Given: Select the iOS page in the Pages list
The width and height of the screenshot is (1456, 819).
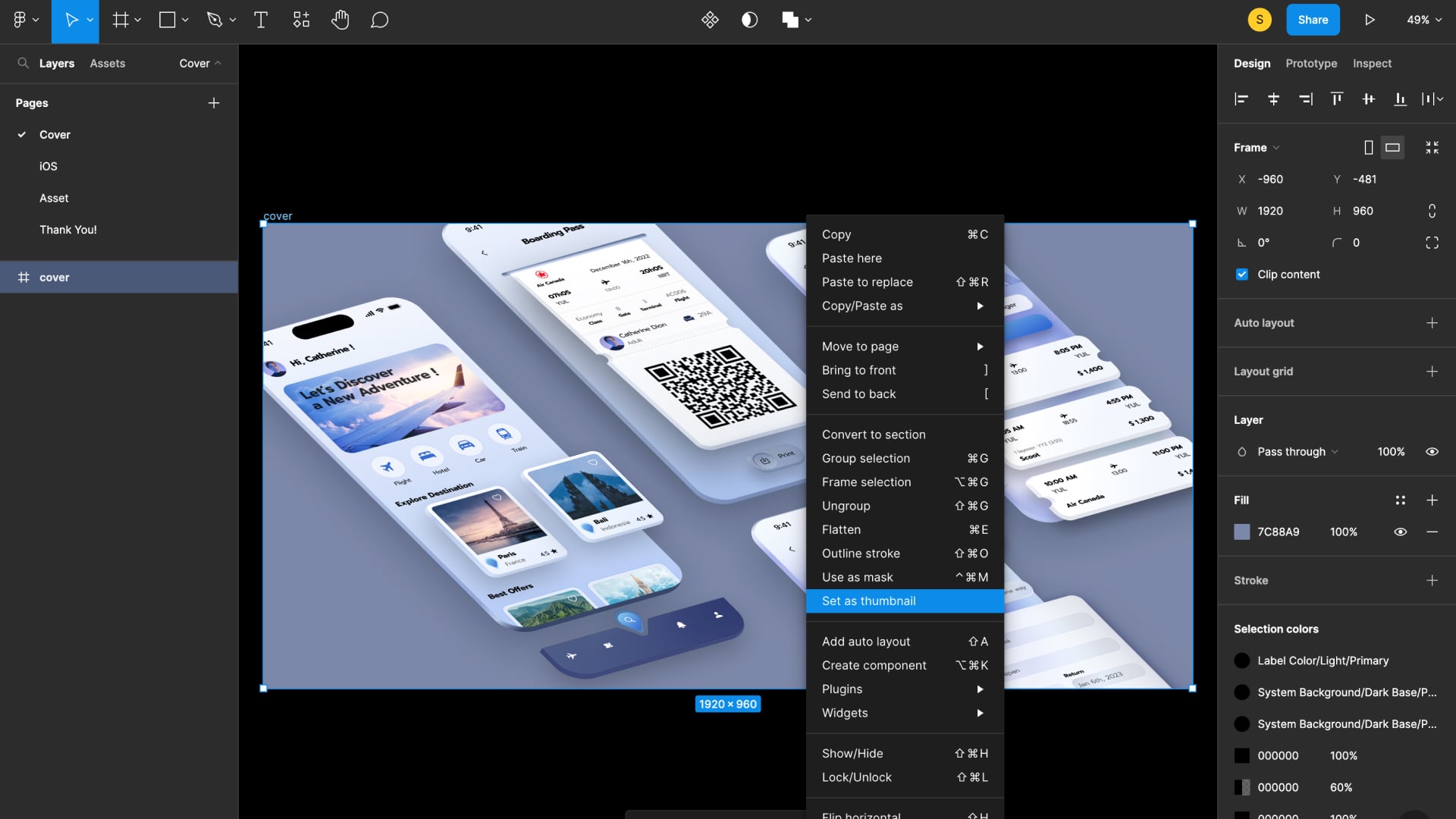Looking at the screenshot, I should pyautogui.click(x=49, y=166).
...
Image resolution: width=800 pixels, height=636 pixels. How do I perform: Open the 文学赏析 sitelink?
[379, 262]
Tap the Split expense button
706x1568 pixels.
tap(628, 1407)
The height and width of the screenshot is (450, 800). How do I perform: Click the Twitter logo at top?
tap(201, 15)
==
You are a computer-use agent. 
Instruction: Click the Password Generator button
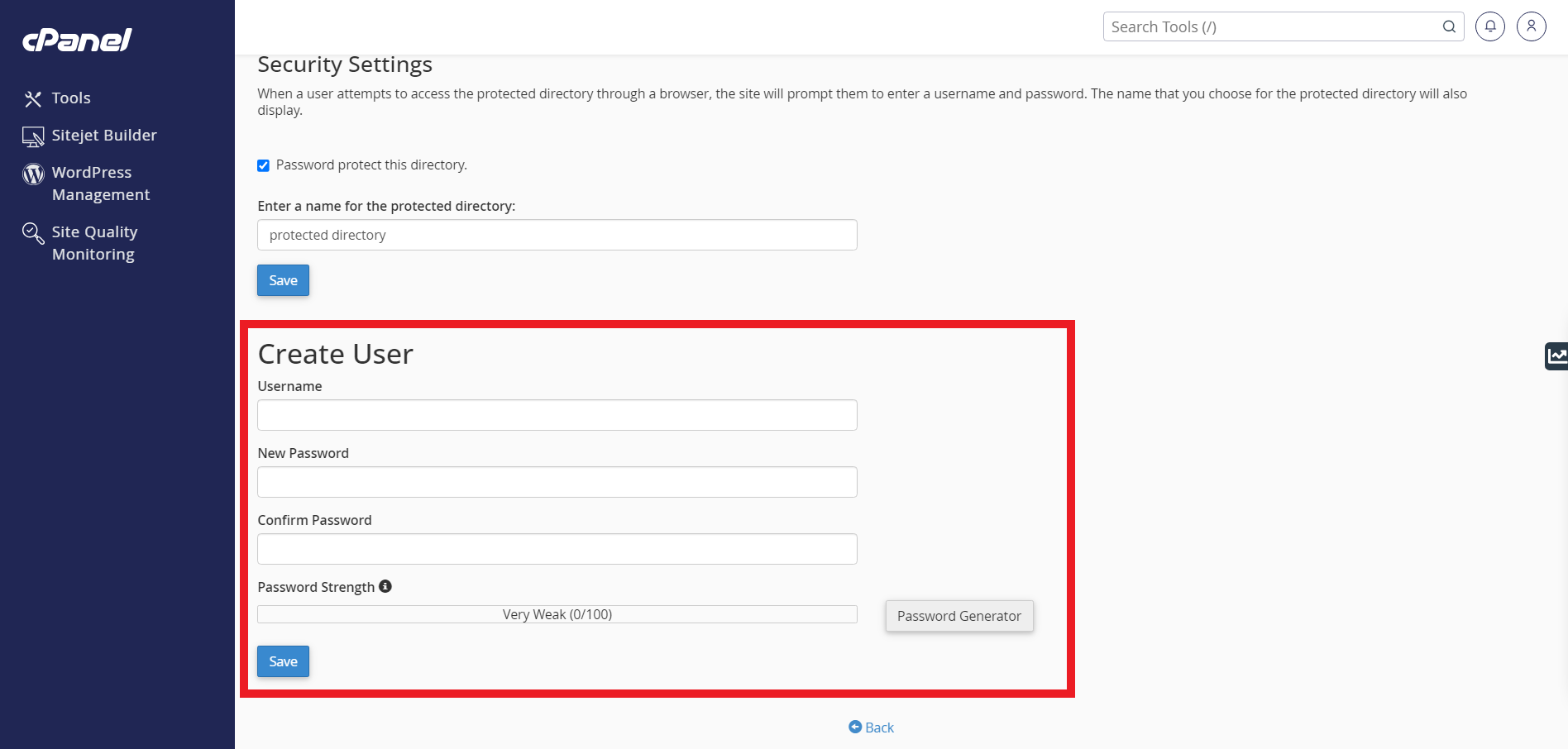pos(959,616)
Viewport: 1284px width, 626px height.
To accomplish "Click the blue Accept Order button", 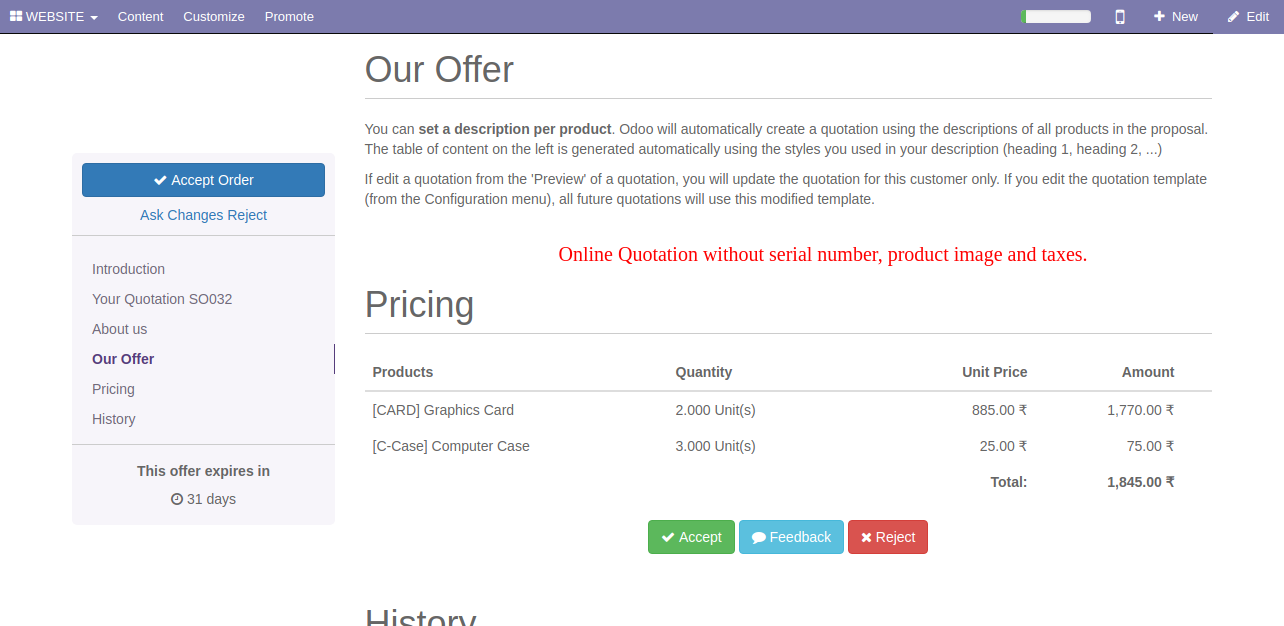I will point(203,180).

#### REQUIRED TASK:
Rewrite the lines starting with the one containing "Given: Select the iOS page in the Pages list" and going on through the one containing "Looking at the", swapping "Pages list" for "Pages panel" and keeping everything else the same. Leave the pictures out of your answer.

#### REPLY TO THE TASK:
Given: Select the iOS page in the Pages panel
The width and height of the screenshot is (1456, 819).
Looking at the screenshot, I should pyautogui.click(x=49, y=166).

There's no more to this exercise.